## Instructions to follow
Starting with the line that contains "Instruction: Open the 日本 country dropdown", reproduce each line through the end of the listing below, with no other output.

## Input records
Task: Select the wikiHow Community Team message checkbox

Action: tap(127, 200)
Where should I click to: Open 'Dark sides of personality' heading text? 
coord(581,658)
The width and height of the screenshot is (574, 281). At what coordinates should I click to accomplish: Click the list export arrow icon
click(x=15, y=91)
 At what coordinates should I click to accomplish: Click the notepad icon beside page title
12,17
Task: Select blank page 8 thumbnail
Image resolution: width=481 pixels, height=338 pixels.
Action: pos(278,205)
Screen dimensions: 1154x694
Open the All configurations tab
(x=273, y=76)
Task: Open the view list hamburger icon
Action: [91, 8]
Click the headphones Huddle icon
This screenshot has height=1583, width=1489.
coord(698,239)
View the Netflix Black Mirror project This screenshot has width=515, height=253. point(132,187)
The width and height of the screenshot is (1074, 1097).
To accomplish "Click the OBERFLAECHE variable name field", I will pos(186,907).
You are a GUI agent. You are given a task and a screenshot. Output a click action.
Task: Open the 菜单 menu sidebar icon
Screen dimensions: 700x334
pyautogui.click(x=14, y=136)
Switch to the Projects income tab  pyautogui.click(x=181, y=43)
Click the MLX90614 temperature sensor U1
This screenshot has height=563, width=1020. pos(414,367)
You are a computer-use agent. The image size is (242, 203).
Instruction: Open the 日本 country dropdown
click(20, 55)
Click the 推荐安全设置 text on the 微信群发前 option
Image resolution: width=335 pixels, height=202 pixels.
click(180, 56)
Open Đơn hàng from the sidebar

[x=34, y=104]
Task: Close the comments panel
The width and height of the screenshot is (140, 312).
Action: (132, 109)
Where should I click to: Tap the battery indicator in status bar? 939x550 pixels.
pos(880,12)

## Answer space
Instruction: Open the 日本 country dropdown
click(20, 55)
Click the 推荐安全设置 text on the 微信群发前 option
Image resolution: width=335 pixels, height=202 pixels.
click(180, 56)
Open Đơn hàng from the sidebar

[x=34, y=104]
Task: Close the comments panel
The width and height of the screenshot is (140, 312).
Action: (132, 109)
Where should I click to: Tap the battery indicator in status bar? 939x550 pixels.
pos(880,12)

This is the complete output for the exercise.